Binetou Sonko, the president of the Baba Yaye Association, which farms local seafood, told an MSI Reproductive Choices outreach team:
“It doesn’t rain much anymore, and everyone knows this is because of climate change. The saltiness of the sea has increased, and fish are becoming scarce.”
On the other side of the continent, 9,650km away in Beira, Mozambique, communities are also feeling the impact of climate change, with extreme weather events on the rise. After cyclone Idai destroyed her home in 2019, Laura Amandio struggled to rebuild and provide for her two children.
It is an injustice that women like Binetou and Laura, who have contributed the least to the climate crisis are suffering the most. While climate change threatens everyone, women and girls are disproportionately impacted, especially in the world’s poorest countries. Climate events, the effects of climate change and prolonged stress associated with these effects are damaging to women’s physical and mental health. Often in charge of food and water collection, when drought hits, women are forced to walk further making them more vulnerable to rape and subsequent unwanted pregnancy, and when harvests fail, they struggle to feed their families and can be forced to migrate.
Forced from their homes and their normal social structure, refugees and internally displaced persons are highly vulnerable, with one in five women and girls in humanitarian settings, reporting experiencing sexual violence. Yet while the need for sexual and reproductive healthcare becomes more acute, access to quality care often falls.
At MSI and Ipas, what we are hearing loud and clear from women and girls in these vulnerable communities, is that they want access to sexual and reproductive healthcare, including contraception and abortion, to enable them to make their own reproductive health decisions while navigating the crisis. But the loss of their homes and their livelihoods very often means that access to abortion and contraceptive services is disrupted or non-existent.
New analysis from MSI across 26 climate-affected countries has found that since 2011, an estimated 11.5 million women have had their access to contraception disrupted due to climate-related displacement.
Unless contraceptive access is protected, MSI estimates that this will worsen and more than 14 million more women could lose access over the next decade, leading to an additional 6.2 million unintended pregnancies, 2.1 million unsafe abortions and 5,800 lives lost.
We know talking about reproductive rights in the context of the climate crisis is uncomfortable and we must be clear: sexual and reproductive healthcare should never be used to solve the climate crisis.
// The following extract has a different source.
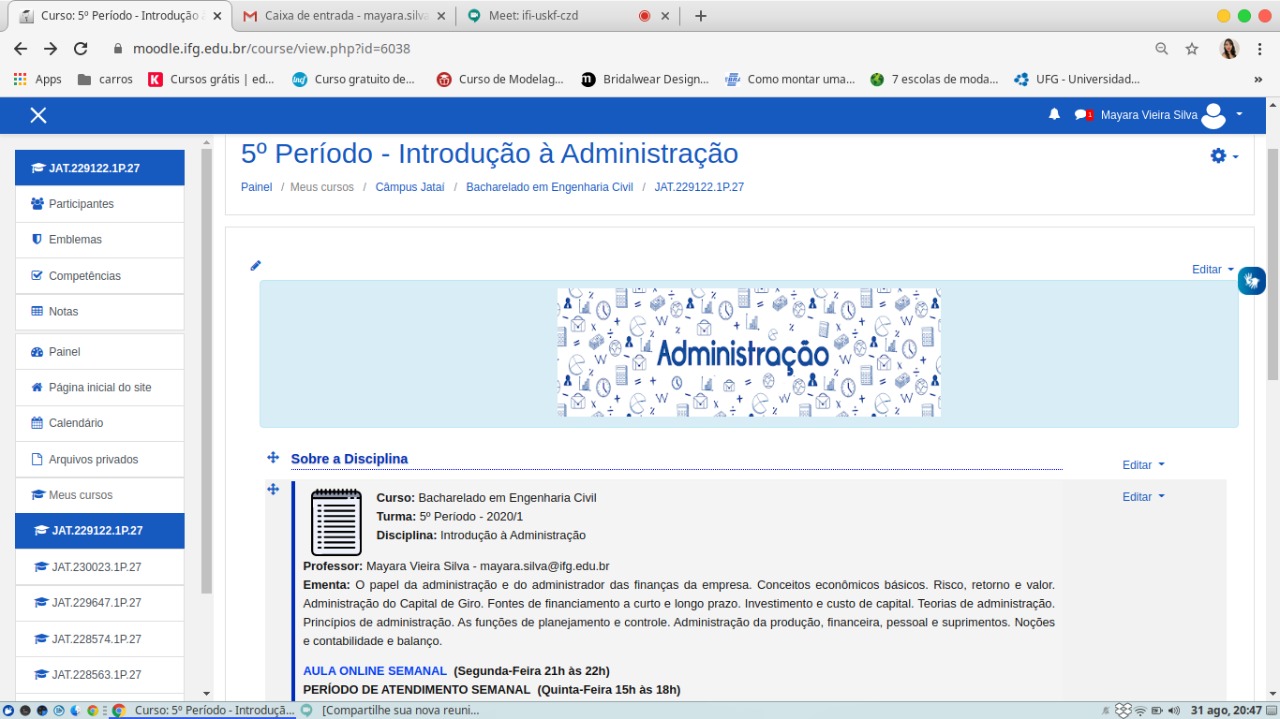Close the side navigation drawer with X icon
This screenshot has width=1280, height=719.
[x=38, y=115]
But we need to listen to what women are telling us and support them with what they need to adapt to the cataclysmic changes happening around them.
At the same time, we must absolutely avoid painting a picture of women and girls as only victims of climate change and instead look to them as part of the solution: as educators, decision-makers and advocates. With reproductive choice, girls are better able to finish their education and pursue their careers, providing them with more economic stability and agency when facing a disaster. With reproductive autonomy, women are also better placed to take on decision-making roles at a community and national level, enabling them to have a seat at the table in finding climate solutions.
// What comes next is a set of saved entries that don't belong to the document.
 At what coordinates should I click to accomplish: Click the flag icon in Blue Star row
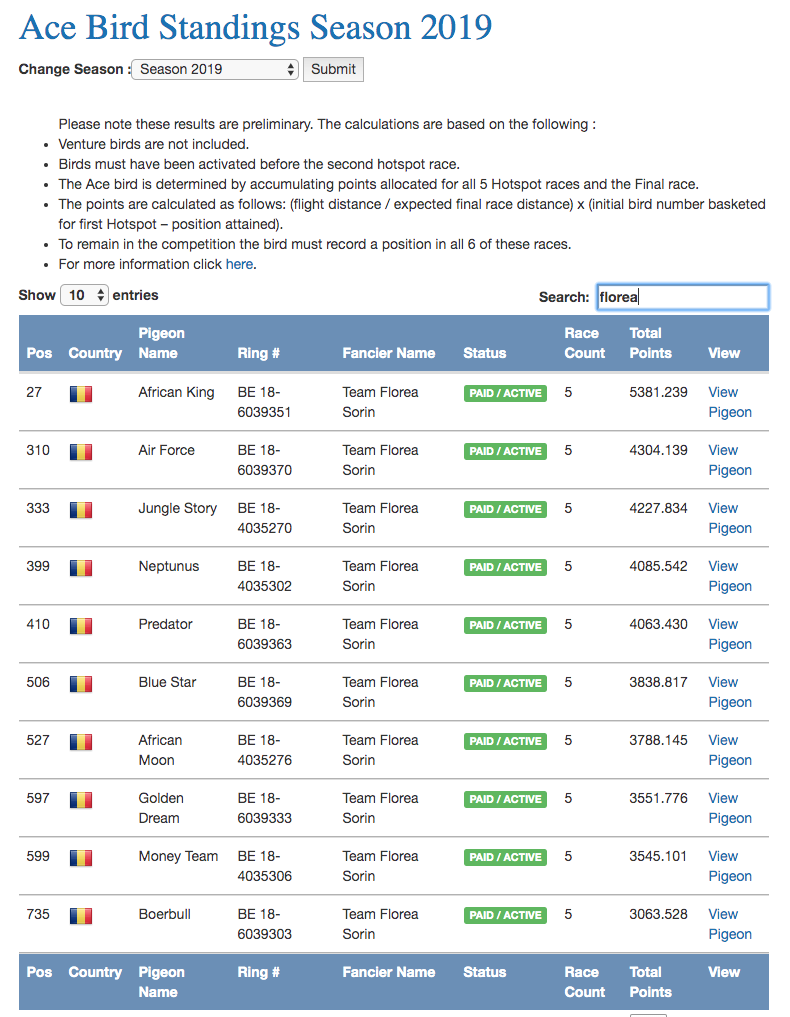[81, 684]
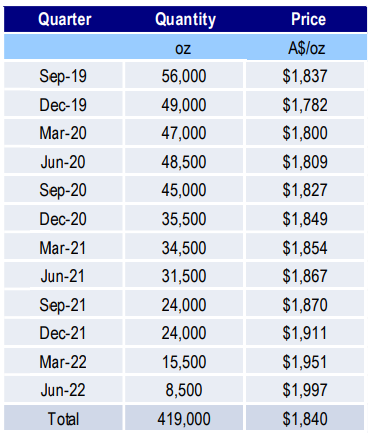This screenshot has width=369, height=436.
Task: Select the Jun-22 quarter cell
Action: point(63,390)
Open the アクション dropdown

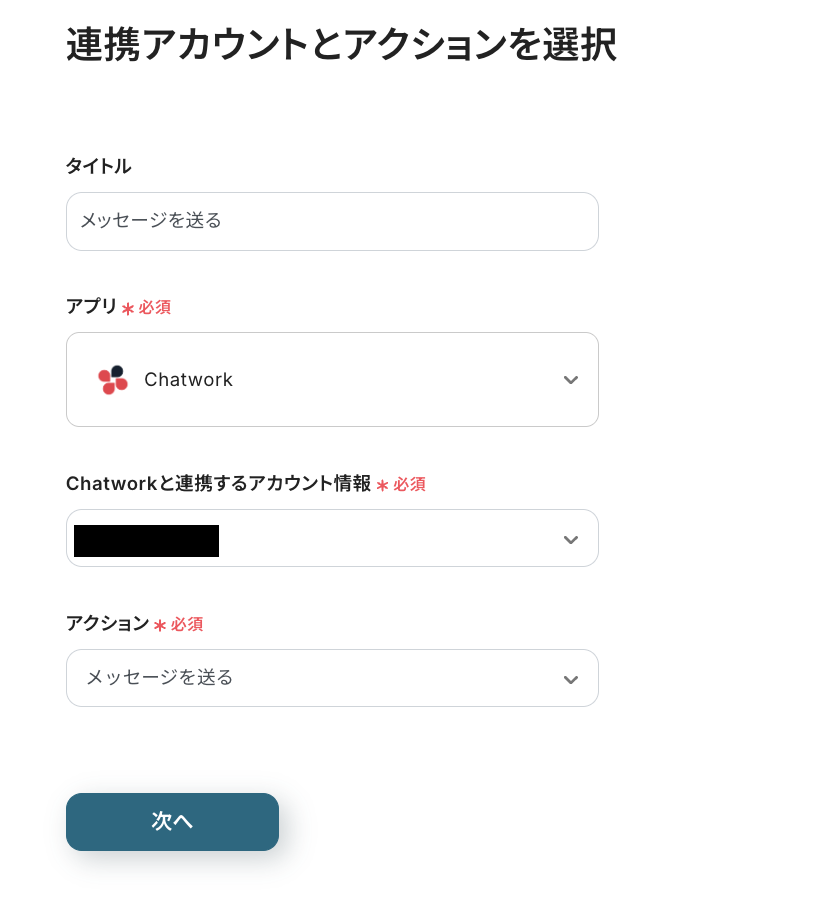click(332, 678)
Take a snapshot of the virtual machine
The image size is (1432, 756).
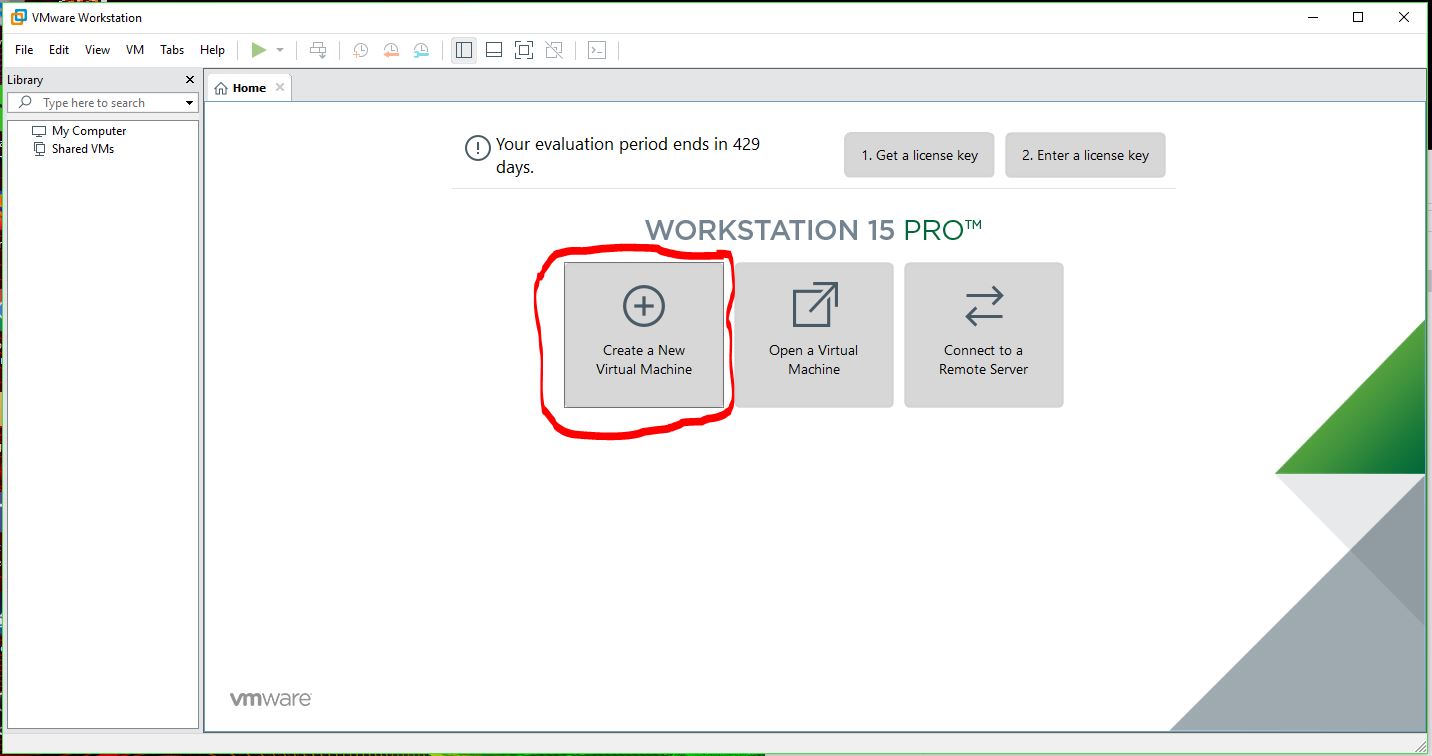[360, 49]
Around the COP26 climate conference, there is a focus on mobilising $100 billion per year to support low-income countries to respond to climate change. MSI Reproductive Choices and Ipas have joined 65 partners in calling on governments and donors to integrate sexual and reproductive healthcare and rights into these funding commitments, to support women and girls to adapt and become more resilient to the impacts they are facing today, from coastal erosion in Senegal to extreme weather in Mozambique.
For women like Laura and Binetou, who are living on the frontline of the climate crisis and tackling its impact, access to reproductive choice can support them to adapt to their changing environment and play a role in finding and advocating for solutions.
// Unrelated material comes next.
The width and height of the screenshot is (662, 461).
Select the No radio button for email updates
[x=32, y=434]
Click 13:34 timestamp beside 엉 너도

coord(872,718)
With contraception, Laura has been able to delay having another child until she can find more stable work while focusing on providing for the children she already has, while Binetou has been able to organise planting activities to restore and regrow the local mangroves, helping to protect the unique ecosystem against the impact of climate change and support improved seafood harvests.
Binetou told MSI’s outreach workers:
“Choosing when to get pregnant makes life easier. Thanks to family planning, we can work and take care of the children. We can have four to five years without giving birth. That way we can support ourselves, look after our children and get on with everyday activities.
“This is why we use contraception, to reclaim our lives.”